=== Excerpted passage ===
=== Section Start ===

A week later I noticed a swelling on my throat. Swollen lymph nodes? One of the publicised symptoms of AIDS. I made another appointment, but the GP was not concerned: swollen glands can also occur with a cold. But I should see him again if the swelling persisted. The rash proved to be an allergy to Persil! A free packet had been included with a new washing machine. I had been allergic to Persil as a baby. But the swollen throat persisted. At some point I saw a consultant, and went on a waiting list to investigate the unexplained swelling.
After a swimming session in 1986 I was introduced by friends to Tony, a social worker who later established an AIDS/HIV helpline which eventually covered the boroughs of Ealing, Hounslow, and Hillingdon. I was supportive and attended various meetings, but was careful not to interfere. In 1987 Tony and I obtained a mortgage, with no trouble whatsoever: though previously a cohabiting male couple had needed to form a company with the stated objective of owning property! But when we attended my firm’s xmas do, I was promptly informed that my job (though no one else’s) was being outsourced to the Caribbean. Blatant homophobia, but perfectly legal!
1988: February: lesbians famously abseiled into the House of Lords. Local Government Act passed, with Section 28. Protest march along Whitehall: electrifying as the crowd surged when we approached Downing Street, but to no avail.

=== Section End ===

=== Problem set ===
1 - According to the memoir passage, which boroughs did Tony's AIDS/HIV helpline eventually cover?
2 - Output the part of the memoir passage that begins at "After a swimming" and ends after "to no avail.".
3 - Write the next part of the memoir passage, picking up after its last sentence.

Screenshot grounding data

=== Section Start ===

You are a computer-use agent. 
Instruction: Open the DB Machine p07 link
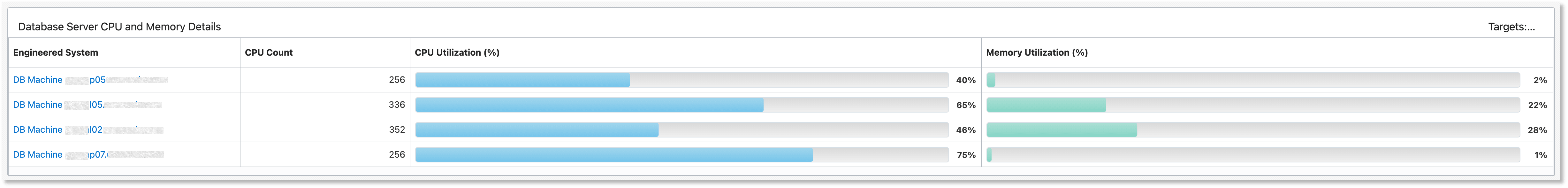[89, 155]
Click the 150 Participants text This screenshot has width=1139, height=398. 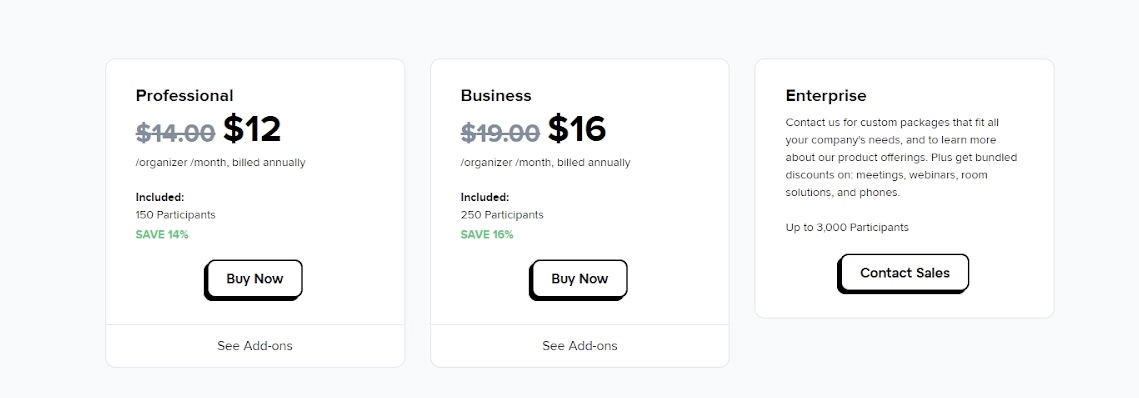(176, 215)
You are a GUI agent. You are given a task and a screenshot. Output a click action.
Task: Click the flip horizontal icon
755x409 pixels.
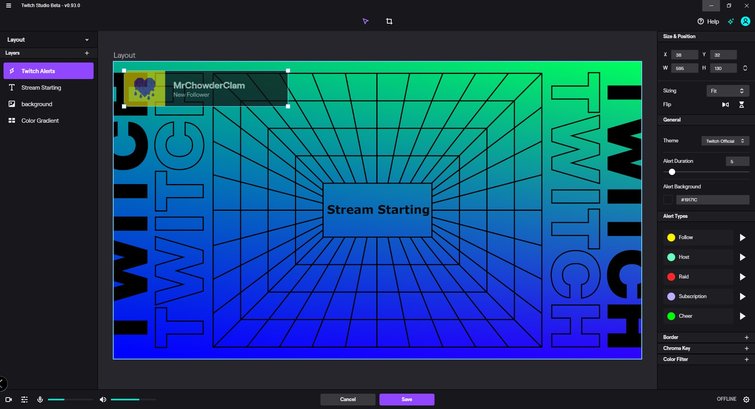pos(726,104)
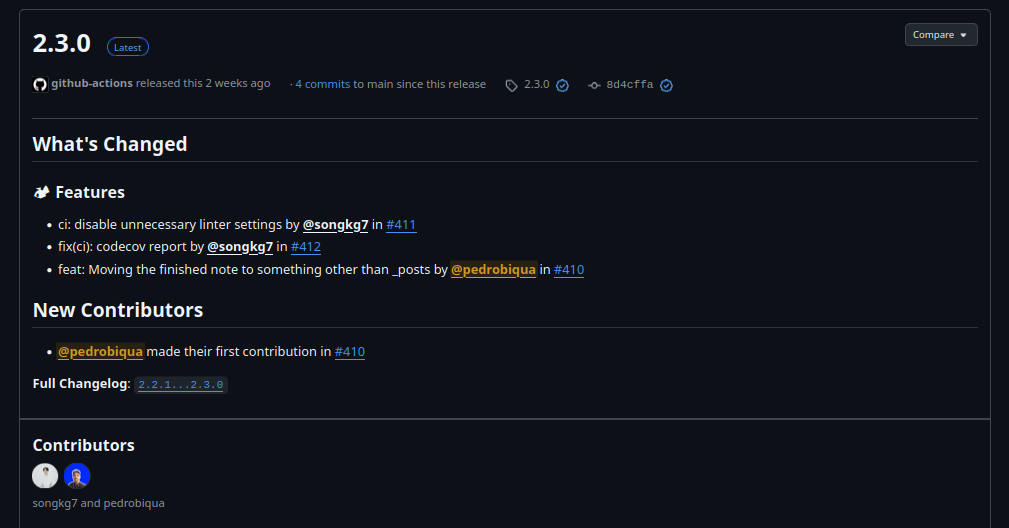The width and height of the screenshot is (1009, 528).
Task: Open pull request #410 in Features list
Action: 569,270
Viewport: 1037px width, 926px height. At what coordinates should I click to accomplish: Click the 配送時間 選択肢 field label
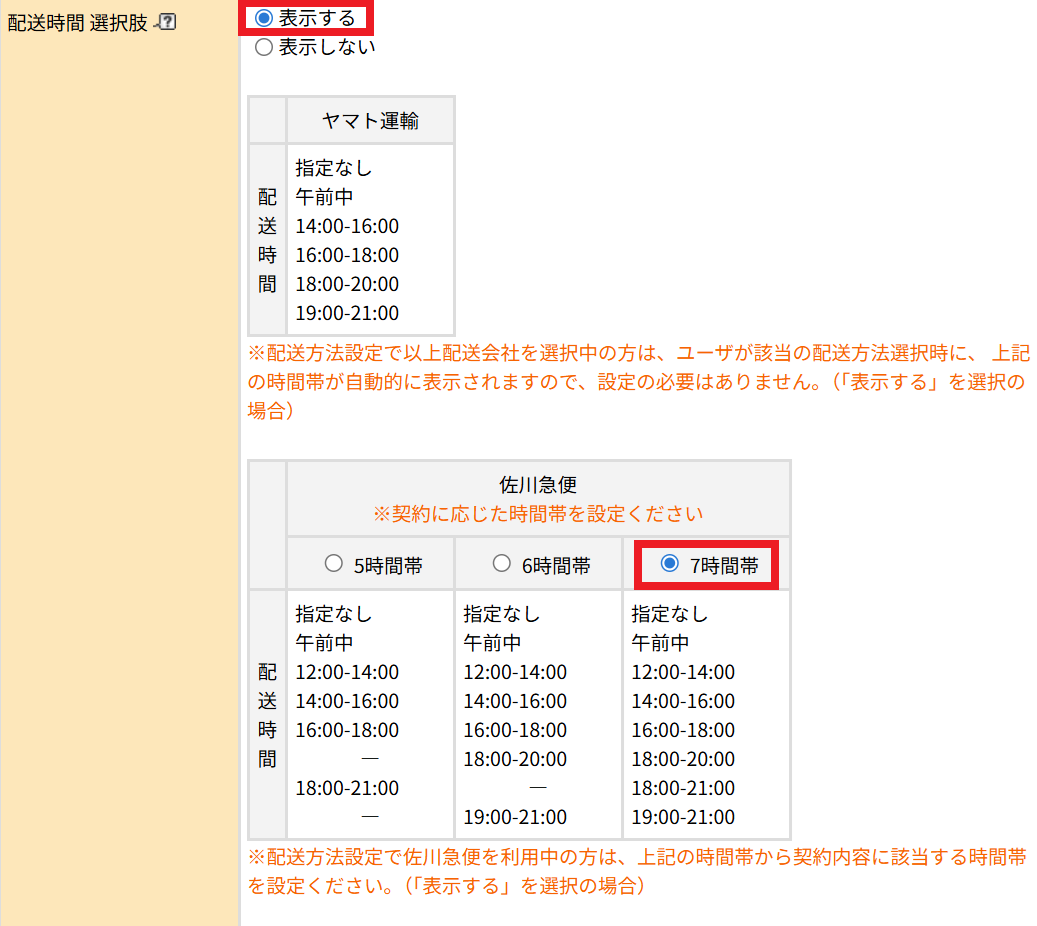click(x=76, y=21)
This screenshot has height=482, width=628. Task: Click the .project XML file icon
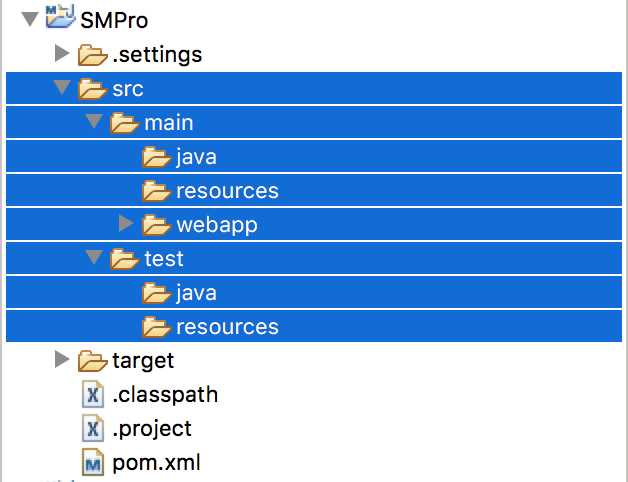[92, 428]
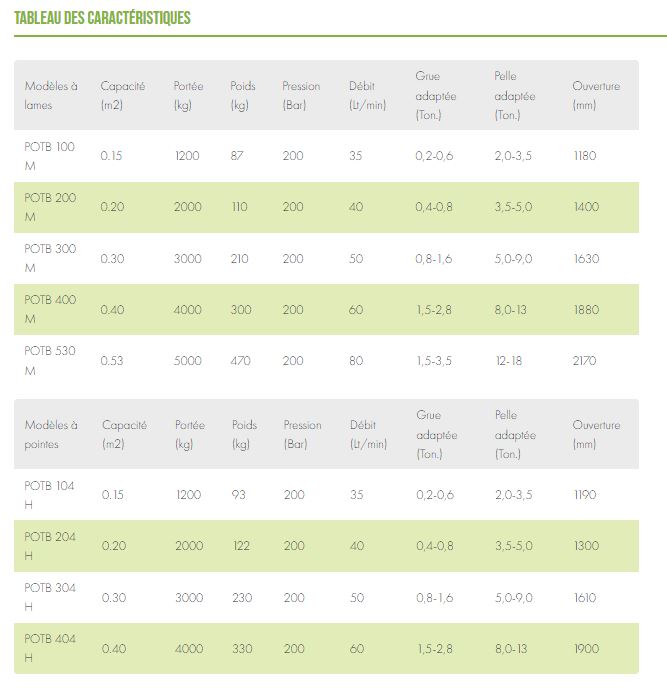Select the 2170 opening value
Viewport: 667px width, 690px height.
click(x=587, y=361)
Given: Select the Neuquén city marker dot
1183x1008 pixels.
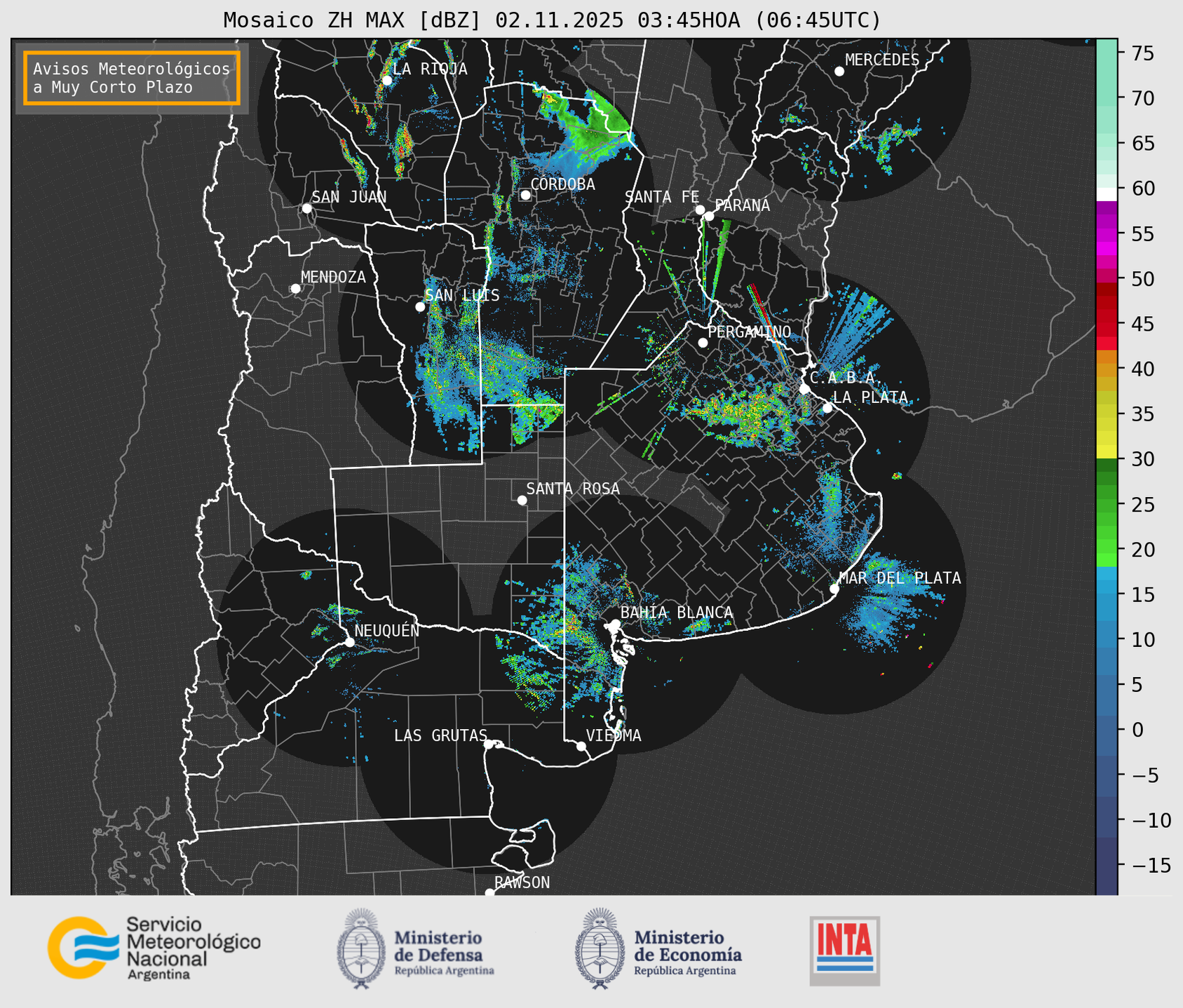Looking at the screenshot, I should coord(349,642).
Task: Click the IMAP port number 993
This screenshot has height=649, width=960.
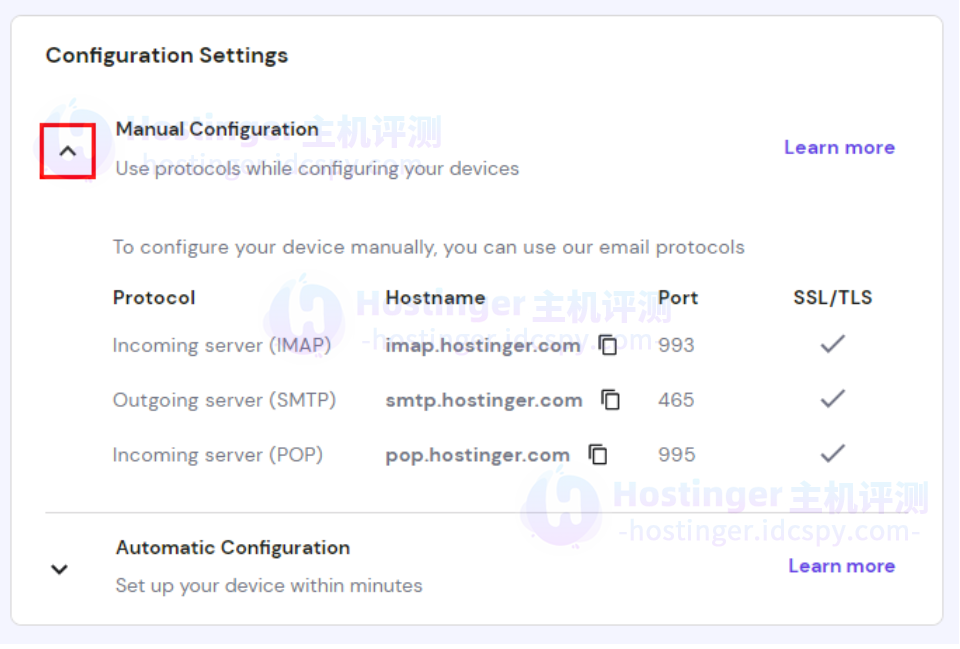Action: pyautogui.click(x=676, y=346)

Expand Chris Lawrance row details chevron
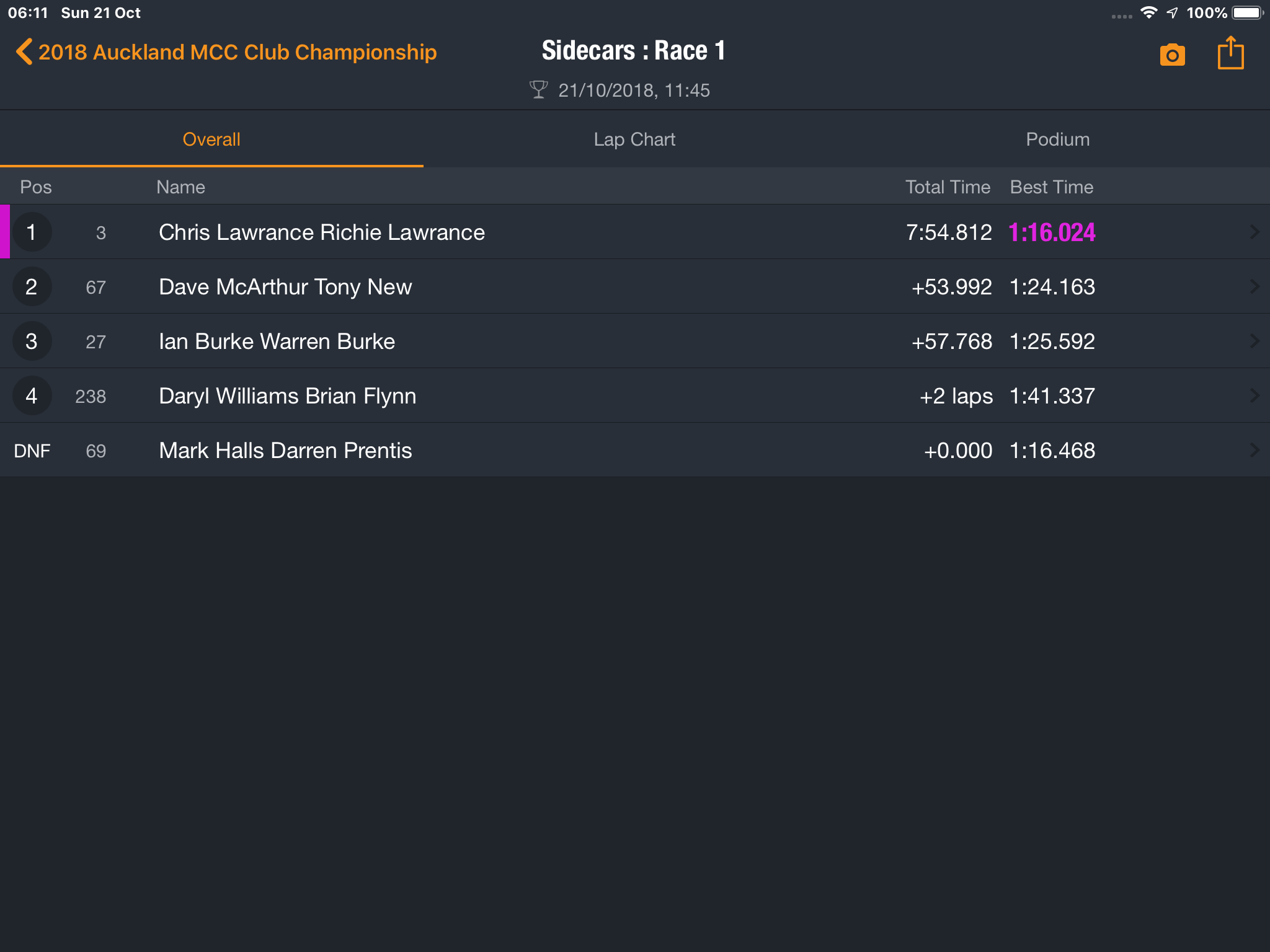tap(1254, 232)
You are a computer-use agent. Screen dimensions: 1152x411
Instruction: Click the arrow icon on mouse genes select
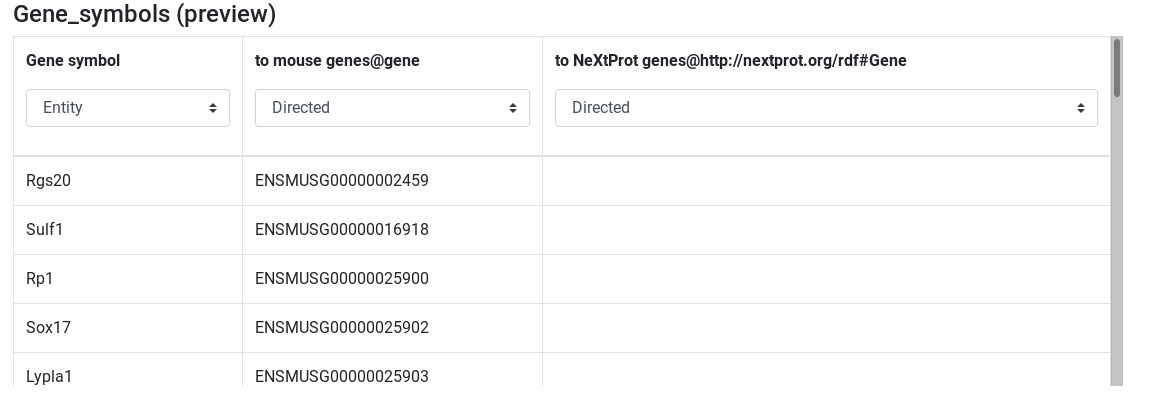[x=512, y=108]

=== Section End ===

=== Answers for the tasks ===
1 - Ealing, Hounslow, and Hillingdon.

2 -
After a swimming session in 1986 I was introduced by friends to Tony, a social worker who later established an AIDS/HIV helpline which eventually covered the boroughs of Ealing, Hounslow, and Hillingdon. I was supportive and attended various meetings, but was careful not to interfere. In 1987 Tony and I obtained a mortgage, with no trouble whatsoever: though previously a cohabiting male couple had needed to form a company with the stated objective of owning property! But when we attended my firm’s xmas do, I was promptly informed that my job (though no one else’s) was being outsourced to the Caribbean. Blatant homophobia, but perfectly legal!
1988: February: lesbians famously abseiled into the House of Lords. Local Government Act passed, with Section 28. Protest march along Whitehall: electrifying as the crowd surged when we approached Downing Street, but to no avail.

3 -
That autumn, 2½ years after first noticing my throat swelling, I went into hospital for investigation. The bureaucracy required being admitted 24 hours before the operation, ‘to claim the bed’ in the NHS jargon of the day. Tony and I were already living together, so I gave his name as next of kin. The next day staff checked the paperwork. I was informed that, as a gay man, I constituted an AIDS risk, so they couldn’t operate! Having attended training sessions for the AIDS/HIV helpline, I was better informed than the hospital staff: so I explained that they should be taking full precautions with all patients. They agreed that they would operate: but at the end of the day’s list, thoroughly decontaminating everything afterwards. I then spent a year writing to the hospital management, the Primary Care Trust, the Regional Care Trust, the health minister, and several other bodies, attempting to get policy and procedures improved. I was later told that the hospital had improved, but I never knew how true that was. – The swelling was diagnosed as a thyroglossal cyst: debris (which usually disappears around birth) from the formation of the thyroid gland. Perhaps that stage was skipped by my premature birth.
1990s: OutRage!; church homophobia; the Internet
1990: OutRage! was formed after the murder of gay actor Michael Boothe. Tony & I attended an OutRage! kiss-in at Eros, Piccadilly.
1992: Tony and I separated. As this predated civil partnerships, lawyers were not a concern. I then did evening classes in psychology for a year. (Due to austerity and revised funding priorities, colleges no longer offer subjects like that.) I found the syllabus very interesting: but there was no advice for domestic bliss – even for straight couples.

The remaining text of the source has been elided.